Тринидадское солнце подпекает детишек до идеального цвета — никогда еще я не видел таких красивых детей.
Че занимался фигуративным искусством, его работы совмещали в себе реализм с абстракцией. Обычно он рисовал участников местного Карнавала пастельными красками и пудровыми пигментами на досках, ярко запечатлевая красочность жизни на Карибских островах. Я утонул в нарисованных глазах девушки с картины, которую он назвал «Королевой танцевального зала». Мне показалось, что она радостно встречает меня на этом острове. На выставке было много народу, и разношерстность тринидадской публики сама по себе была живописным холстом.
В конце концов мы отправились домой к Лавлейсам. Посиделки на веранде, музыка, еда, разговоры. Утопающий в зелени уютный дом находился в живописном районе под названием Каскад и практически терялся среди окружающих его деревьев. Гости собирались «лаймить» (это тринидадское слово означает «тусоваться» и «проводить время вместе») на крытой деревянной веранде, которая тремя сторонами выходила в холмистый сад и долину Каскад. Под крышей стоял обеденный стол, откидывающиеся кресла и мое любимое местечко — классический тринидадский гамак.
Лавлейсы — семья творцов, поэтов, интеллектуалов. Глава семьи, Эрл Лавлейс — известный писатель, журналист, сценарист и поэт. Лулу — профессор кинематографа в Университете Вест-Индии. Старший брат, Уолт — кинематографист. Сам дом был полон художественных работ Че. Мы вели незабываемые глубокие разговоры.
— Что это за сладкий запах? — спросил я.
— Это пахнет иланг-иланг, — ответила Лулу. — В это время года его аромат чувствуется лучше всего, потому что ветер дует с запада.
Музыку, которую включила Лулу, я никогда раньше не слышал: сенегальские певцы Исмаэль Ло, Бааба Мааль и Йуссу Н’Дур. В гармонии с ароматом иланг-иланга они наполняли меня сладкой негой. Вкусные кушанья, карибский ветерок, звонкие голоса, топот карамельных ребятишек.
— Ты останешься с ночевкой? — невинно спросила шестилетняя Айла.
Я издал такой смешок, который всегда издают взрослые, когда на самом деле не смеются.

*Материал для задания*:
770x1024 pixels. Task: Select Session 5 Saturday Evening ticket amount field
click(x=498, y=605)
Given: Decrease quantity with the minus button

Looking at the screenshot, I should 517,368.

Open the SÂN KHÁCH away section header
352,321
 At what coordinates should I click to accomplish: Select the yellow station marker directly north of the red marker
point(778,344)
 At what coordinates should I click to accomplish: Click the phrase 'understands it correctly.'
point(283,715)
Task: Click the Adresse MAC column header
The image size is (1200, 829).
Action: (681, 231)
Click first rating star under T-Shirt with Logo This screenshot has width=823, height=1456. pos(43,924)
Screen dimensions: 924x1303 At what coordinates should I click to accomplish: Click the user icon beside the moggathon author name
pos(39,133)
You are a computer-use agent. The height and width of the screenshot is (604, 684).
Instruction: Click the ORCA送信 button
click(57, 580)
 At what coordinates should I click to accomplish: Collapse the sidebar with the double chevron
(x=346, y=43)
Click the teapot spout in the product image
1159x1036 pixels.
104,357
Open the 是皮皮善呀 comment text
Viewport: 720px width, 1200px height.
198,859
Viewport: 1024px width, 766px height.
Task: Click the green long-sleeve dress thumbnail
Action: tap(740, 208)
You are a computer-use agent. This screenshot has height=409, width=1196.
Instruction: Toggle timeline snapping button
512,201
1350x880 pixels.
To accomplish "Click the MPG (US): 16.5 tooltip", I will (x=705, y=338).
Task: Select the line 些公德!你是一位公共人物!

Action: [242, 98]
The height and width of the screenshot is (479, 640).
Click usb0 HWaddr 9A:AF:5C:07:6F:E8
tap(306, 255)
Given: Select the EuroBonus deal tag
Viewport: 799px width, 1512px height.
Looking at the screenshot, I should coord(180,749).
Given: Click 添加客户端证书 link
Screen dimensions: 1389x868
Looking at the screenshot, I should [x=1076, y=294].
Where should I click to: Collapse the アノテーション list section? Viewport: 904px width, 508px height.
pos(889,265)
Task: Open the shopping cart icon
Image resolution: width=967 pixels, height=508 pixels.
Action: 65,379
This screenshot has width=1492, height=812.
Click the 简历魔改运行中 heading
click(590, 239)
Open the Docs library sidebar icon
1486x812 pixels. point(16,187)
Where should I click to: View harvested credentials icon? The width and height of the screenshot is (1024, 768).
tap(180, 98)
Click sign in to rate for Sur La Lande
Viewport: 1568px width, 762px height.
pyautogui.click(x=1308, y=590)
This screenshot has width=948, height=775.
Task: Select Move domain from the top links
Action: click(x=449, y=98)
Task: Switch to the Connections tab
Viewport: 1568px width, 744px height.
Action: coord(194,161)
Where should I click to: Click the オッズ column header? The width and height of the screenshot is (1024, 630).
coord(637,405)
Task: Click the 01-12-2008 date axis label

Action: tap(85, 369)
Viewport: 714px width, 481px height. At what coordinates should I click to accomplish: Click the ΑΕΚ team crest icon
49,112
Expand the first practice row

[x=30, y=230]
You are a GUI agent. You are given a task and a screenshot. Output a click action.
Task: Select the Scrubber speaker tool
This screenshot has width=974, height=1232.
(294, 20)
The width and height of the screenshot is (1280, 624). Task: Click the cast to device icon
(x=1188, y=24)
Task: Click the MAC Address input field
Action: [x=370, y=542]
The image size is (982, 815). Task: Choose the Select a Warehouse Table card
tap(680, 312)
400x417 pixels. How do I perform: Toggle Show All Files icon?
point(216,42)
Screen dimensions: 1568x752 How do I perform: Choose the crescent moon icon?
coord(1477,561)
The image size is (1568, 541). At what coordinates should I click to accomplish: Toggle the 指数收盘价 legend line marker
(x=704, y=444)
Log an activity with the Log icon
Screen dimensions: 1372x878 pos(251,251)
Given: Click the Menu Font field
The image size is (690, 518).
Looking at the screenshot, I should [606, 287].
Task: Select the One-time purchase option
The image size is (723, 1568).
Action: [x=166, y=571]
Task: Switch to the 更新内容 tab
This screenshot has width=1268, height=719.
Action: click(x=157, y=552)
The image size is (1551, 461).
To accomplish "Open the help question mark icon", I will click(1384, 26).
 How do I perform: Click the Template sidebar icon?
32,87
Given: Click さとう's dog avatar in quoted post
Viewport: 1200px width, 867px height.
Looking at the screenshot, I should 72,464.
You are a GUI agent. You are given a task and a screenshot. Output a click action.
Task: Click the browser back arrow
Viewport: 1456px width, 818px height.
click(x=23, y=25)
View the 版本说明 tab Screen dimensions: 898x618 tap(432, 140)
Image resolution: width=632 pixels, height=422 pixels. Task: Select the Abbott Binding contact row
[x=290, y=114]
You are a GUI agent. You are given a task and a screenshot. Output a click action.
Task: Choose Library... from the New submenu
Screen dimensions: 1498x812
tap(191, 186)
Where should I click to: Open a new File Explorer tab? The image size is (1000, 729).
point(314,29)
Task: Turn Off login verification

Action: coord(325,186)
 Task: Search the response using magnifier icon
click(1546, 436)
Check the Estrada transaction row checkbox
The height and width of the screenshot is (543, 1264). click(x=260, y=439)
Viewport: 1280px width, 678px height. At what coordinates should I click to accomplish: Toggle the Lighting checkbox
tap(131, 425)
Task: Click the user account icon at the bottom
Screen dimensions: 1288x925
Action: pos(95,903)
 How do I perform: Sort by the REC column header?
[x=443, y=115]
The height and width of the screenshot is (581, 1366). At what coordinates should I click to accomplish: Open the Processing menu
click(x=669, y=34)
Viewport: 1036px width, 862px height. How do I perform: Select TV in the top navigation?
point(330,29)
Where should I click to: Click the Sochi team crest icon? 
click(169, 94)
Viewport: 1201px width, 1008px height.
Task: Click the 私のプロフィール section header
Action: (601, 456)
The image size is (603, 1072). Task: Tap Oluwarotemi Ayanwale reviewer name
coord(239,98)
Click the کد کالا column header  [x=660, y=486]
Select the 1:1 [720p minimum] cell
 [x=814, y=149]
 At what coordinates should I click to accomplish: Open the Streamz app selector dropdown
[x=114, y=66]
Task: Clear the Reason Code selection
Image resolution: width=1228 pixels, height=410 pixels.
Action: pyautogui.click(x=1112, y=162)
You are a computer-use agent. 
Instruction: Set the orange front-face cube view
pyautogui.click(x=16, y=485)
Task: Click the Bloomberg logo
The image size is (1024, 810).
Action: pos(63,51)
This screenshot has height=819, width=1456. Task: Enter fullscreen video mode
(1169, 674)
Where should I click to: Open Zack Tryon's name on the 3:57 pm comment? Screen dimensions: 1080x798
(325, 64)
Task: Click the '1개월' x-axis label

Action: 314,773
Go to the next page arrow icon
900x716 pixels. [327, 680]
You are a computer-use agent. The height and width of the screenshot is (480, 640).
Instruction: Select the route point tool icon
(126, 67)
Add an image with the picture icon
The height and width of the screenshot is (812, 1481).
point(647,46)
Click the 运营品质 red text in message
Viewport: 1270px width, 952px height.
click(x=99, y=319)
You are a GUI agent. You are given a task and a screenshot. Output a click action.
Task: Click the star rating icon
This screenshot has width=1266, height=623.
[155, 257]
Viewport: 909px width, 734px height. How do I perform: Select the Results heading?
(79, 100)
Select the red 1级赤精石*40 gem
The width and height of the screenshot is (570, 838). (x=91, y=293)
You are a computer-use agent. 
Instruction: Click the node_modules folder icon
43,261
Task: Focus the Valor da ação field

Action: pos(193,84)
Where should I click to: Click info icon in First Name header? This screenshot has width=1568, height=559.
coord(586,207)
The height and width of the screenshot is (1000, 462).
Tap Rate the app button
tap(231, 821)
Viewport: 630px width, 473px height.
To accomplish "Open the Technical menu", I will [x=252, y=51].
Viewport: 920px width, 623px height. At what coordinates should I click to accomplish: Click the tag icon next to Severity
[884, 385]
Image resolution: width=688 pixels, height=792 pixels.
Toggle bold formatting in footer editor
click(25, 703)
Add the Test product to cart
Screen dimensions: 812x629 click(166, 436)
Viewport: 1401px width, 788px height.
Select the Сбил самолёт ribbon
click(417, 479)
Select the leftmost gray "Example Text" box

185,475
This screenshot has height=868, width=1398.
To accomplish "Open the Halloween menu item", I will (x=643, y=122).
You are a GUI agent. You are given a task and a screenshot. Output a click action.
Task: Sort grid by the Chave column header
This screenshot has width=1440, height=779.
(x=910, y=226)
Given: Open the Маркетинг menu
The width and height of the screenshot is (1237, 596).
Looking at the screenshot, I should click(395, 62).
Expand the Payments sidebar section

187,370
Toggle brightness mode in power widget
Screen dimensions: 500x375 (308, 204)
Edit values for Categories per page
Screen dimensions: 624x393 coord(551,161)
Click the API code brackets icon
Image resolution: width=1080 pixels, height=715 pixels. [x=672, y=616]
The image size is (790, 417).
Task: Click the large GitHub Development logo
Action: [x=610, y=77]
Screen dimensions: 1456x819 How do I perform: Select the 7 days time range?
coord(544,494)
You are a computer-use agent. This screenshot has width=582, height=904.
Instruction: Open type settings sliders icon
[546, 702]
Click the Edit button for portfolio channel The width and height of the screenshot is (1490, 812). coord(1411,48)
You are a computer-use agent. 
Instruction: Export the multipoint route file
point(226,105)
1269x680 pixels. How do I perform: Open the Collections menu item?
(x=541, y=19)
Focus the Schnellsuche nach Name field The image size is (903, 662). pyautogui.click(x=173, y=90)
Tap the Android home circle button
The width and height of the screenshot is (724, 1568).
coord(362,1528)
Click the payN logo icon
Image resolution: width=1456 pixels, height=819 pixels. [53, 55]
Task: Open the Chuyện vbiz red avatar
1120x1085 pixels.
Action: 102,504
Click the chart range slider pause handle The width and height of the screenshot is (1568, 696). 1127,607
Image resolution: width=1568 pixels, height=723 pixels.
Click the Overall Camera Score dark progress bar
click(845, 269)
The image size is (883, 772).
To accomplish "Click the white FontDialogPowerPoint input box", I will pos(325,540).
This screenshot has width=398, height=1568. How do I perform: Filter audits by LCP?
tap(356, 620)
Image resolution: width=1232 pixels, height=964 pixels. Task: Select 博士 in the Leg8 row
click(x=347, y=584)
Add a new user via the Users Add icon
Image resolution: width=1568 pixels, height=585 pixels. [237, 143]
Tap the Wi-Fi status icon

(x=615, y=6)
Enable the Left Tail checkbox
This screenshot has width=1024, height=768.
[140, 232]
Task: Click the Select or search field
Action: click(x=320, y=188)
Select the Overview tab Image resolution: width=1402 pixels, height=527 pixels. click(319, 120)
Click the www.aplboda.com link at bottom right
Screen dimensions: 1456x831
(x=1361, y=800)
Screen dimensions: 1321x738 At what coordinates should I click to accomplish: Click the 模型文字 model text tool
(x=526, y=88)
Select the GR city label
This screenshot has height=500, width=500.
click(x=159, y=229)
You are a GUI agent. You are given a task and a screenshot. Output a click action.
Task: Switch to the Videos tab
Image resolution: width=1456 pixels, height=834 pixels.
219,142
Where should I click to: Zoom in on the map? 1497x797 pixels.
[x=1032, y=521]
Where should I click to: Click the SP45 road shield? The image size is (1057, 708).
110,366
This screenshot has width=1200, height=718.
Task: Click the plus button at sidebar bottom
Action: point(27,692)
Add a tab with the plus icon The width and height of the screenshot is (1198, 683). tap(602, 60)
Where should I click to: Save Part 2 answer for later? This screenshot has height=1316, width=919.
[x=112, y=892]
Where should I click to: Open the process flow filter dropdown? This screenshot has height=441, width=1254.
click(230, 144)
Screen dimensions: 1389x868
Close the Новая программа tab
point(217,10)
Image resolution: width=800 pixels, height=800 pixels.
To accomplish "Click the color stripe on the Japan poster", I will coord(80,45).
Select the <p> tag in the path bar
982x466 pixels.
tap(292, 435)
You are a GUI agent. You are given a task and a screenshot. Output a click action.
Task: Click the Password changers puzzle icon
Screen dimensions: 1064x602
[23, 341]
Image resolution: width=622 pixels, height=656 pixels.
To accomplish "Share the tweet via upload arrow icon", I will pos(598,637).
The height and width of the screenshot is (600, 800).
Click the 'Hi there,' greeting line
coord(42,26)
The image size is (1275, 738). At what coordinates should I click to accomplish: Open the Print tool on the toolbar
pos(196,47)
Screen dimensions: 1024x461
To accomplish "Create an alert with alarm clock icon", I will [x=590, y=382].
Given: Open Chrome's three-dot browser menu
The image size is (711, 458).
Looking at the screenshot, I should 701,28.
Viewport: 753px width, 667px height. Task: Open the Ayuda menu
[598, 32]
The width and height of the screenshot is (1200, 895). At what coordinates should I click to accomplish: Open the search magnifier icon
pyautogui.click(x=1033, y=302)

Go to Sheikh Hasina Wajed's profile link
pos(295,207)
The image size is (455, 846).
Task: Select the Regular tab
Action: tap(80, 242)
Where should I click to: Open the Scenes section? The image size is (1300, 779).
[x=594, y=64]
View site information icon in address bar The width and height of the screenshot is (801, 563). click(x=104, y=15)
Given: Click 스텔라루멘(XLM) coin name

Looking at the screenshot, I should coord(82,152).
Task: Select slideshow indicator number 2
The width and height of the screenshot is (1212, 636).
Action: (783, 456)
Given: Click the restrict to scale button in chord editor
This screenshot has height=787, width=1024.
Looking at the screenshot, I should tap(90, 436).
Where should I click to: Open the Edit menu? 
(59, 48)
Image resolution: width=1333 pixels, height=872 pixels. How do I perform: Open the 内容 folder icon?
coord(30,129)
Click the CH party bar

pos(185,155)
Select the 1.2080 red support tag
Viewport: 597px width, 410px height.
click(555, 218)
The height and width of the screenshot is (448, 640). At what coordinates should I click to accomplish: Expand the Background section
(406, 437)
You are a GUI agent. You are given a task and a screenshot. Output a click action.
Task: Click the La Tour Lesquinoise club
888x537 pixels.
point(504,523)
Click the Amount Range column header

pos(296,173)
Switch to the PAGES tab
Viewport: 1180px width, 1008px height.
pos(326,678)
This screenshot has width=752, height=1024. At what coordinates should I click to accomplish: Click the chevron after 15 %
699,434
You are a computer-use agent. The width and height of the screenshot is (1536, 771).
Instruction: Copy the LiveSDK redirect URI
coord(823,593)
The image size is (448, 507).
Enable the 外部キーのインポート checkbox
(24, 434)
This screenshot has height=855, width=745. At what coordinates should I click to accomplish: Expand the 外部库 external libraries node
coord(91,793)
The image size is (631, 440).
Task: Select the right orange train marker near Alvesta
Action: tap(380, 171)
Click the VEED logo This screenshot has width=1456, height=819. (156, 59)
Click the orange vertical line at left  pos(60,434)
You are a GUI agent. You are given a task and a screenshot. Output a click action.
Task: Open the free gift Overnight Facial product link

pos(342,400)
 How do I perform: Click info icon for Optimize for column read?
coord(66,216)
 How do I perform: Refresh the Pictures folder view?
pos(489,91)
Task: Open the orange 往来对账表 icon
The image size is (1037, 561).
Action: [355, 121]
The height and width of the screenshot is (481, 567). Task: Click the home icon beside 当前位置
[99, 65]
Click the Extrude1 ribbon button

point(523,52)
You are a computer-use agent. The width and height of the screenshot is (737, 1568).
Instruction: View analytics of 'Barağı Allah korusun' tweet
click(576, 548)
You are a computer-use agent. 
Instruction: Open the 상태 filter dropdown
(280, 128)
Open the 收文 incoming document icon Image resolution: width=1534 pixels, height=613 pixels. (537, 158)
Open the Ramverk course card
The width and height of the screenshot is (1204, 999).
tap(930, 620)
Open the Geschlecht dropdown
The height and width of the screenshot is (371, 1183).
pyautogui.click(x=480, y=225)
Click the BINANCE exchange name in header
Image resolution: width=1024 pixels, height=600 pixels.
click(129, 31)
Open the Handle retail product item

*Обязательные задания*:
A - Почему, по словам Лулу в тексте о вечере у Лавлейсов, аромат иланг-иланга в это время года ощущается лучше всего? Ответьте одним-тремя предложениями.
B - Перепишите без изменений строки данных от строки с «Edit values for Categories per page» до строки с «tap(356, 620)» включительно.

*Ответы по заданиям*:
A - Аромат иланг-иланга в это время года ощущается лучше всего, потому что ветер дует с запада.

B -
Edit values for Categories per page
Screen dimensions: 624x393 coord(551,161)
Click the API code brackets icon
Image resolution: width=1080 pixels, height=715 pixels. [x=672, y=616]
The image size is (790, 417).
Task: Click the large GitHub Development logo
Action: [x=610, y=77]
Screen dimensions: 1456x819 How do I perform: Select the 7 days time range?
coord(544,494)
You are a computer-use agent. This screenshot has width=582, height=904.
Instruction: Open type settings sliders icon
[546, 702]
Click the Edit button for portfolio channel The width and height of the screenshot is (1490, 812). coord(1411,48)
You are a computer-use agent. 
Instruction: Export the multipoint route file
point(226,105)
1269x680 pixels. How do I perform: Open the Collections menu item?
(x=541, y=19)
Focus the Schnellsuche nach Name field The image size is (903, 662). pyautogui.click(x=173, y=90)
Tap the Android home circle button
The width and height of the screenshot is (724, 1568).
coord(362,1528)
Click the payN logo icon
Image resolution: width=1456 pixels, height=819 pixels. [53, 55]
Task: Open the Chuyện vbiz red avatar
1120x1085 pixels.
Action: 102,504
Click the chart range slider pause handle The width and height of the screenshot is (1568, 696). 1127,607
Image resolution: width=1568 pixels, height=723 pixels.
Click the Overall Camera Score dark progress bar
click(845, 269)
The image size is (883, 772).
To accomplish "Click the white FontDialogPowerPoint input box", I will pos(325,540).
This screenshot has width=398, height=1568. How do I perform: Filter audits by LCP?
tap(356, 620)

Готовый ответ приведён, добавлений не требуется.